靶向EGFR的小分子抑制剂，吉非替尼和厄洛替尼等，虽已成功应用于临床肿瘤的治疗，但长期疗效并不令人满意，主要原因是该类药物耐受性的发生。我们前期研究发现，低分子量肝素联合吉非替尼能够有效抑制吉非替尼耐药NSCLC生长和迁移，我们采用全蛋白质组学和网络药理学方法证实，其可以下调鸟苷酸交换因子DOCK1。因此，本项目中我们拟通过已建立的具有吉非替尼预后数据的NSCLC患者癌组织（人）、EGFR-TKI耐药细胞系（细胞）和裸鼠异种移植模型（动物），确定DOCK1在EGFR-TKI耐药中的关键作用，并阐明其Rac1-GTP激活、EGFR信号途径的串话调节（cross talk）、细胞骨架调节及蛋白-蛋白相互作用的分子机制。此外，应用CADD法寻找DOCK1的小分子抑制剂。为探索新的EGFR-TKI耐药治疗靶点和研发新的治疗EGFR-TKI耐药候选药物提供理论依据和实验数据。
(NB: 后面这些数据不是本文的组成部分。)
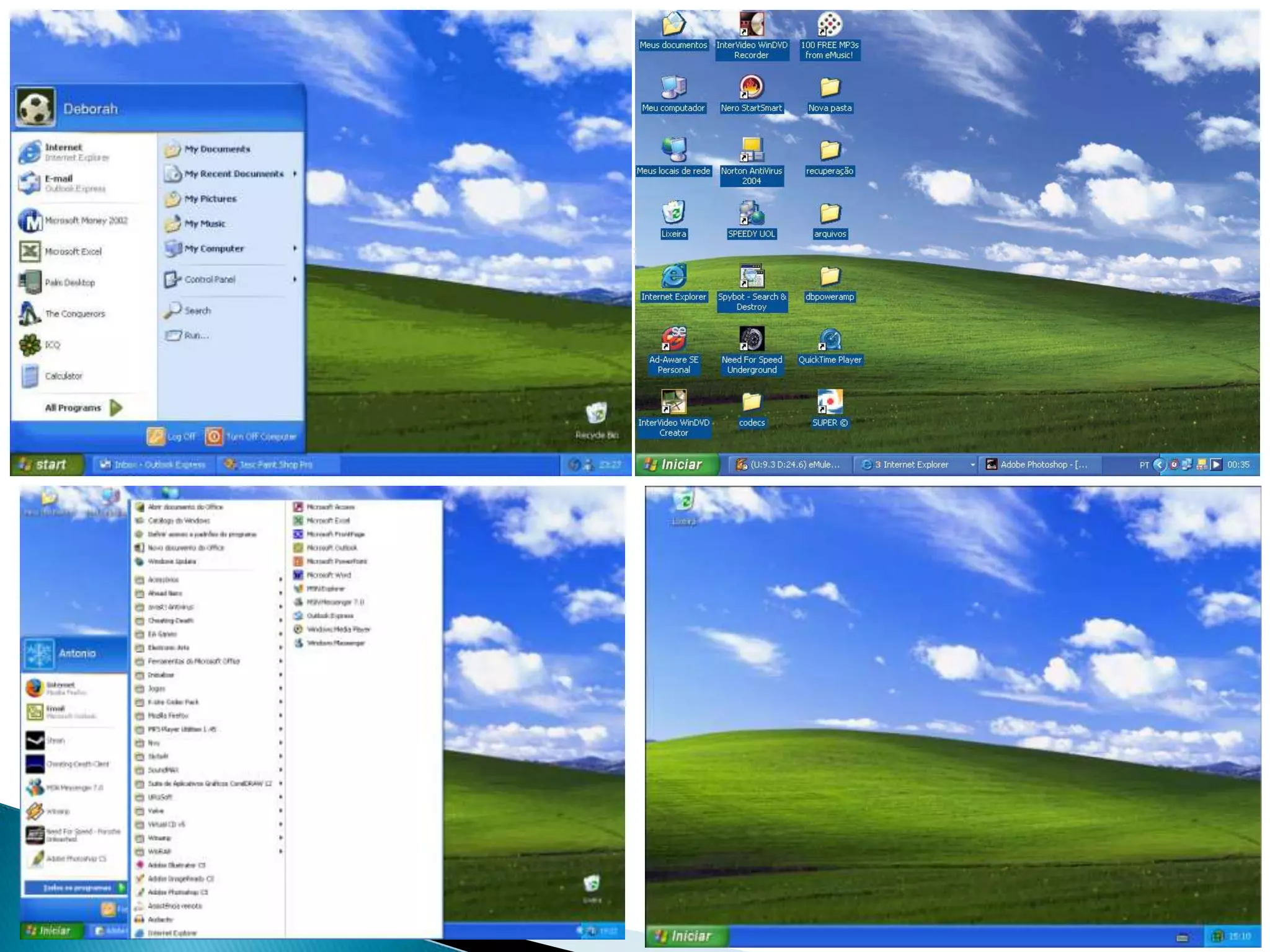This screenshot has height=952, width=1270.
Task: Open the SPEEDY UOL desktop shortcut
Action: coord(751,214)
Gefitinib is widely used for the treatment of non-small cell lung carcinoma in patients with sensitizing epidermal growth factor receptor mutations, but patients tend to develop resistance after an average of 10months. In our previous research, we found low molecular weight heparin combined with gefitinib can effectively inhibit cell growth and migration of gefitinib-resistant NSCLC, and one of the key drug targets is dedicator of cytokinesis 1 (DOCK1). Therefore, in the present study, we will clarify the key role of DOCK1 in tumor growth, invasion and migration of gefitinib-resistant NSCLC by using cancer tissue of NSCLC patients treated with gefitinib, EGFR-TKI resistant NSCLC cell lines, and xenograft nude mice model. And more, we will illuminate its Rac1-GTP activation, cross talk with EGFR signal pathway, cytoskeleton regulation and protein-protein interaction network. Further, we try to find DOCK1 DHR2 domain inhibitor by using computer drug virtual screening method and verify by biological experiments. This project will explore key therapeutic target and find effective lead compounds of EGFR-TKI resistant NSCLC. This will provide rational and effective evidence for the treatment of EGFR-TKI resistant NSCLC.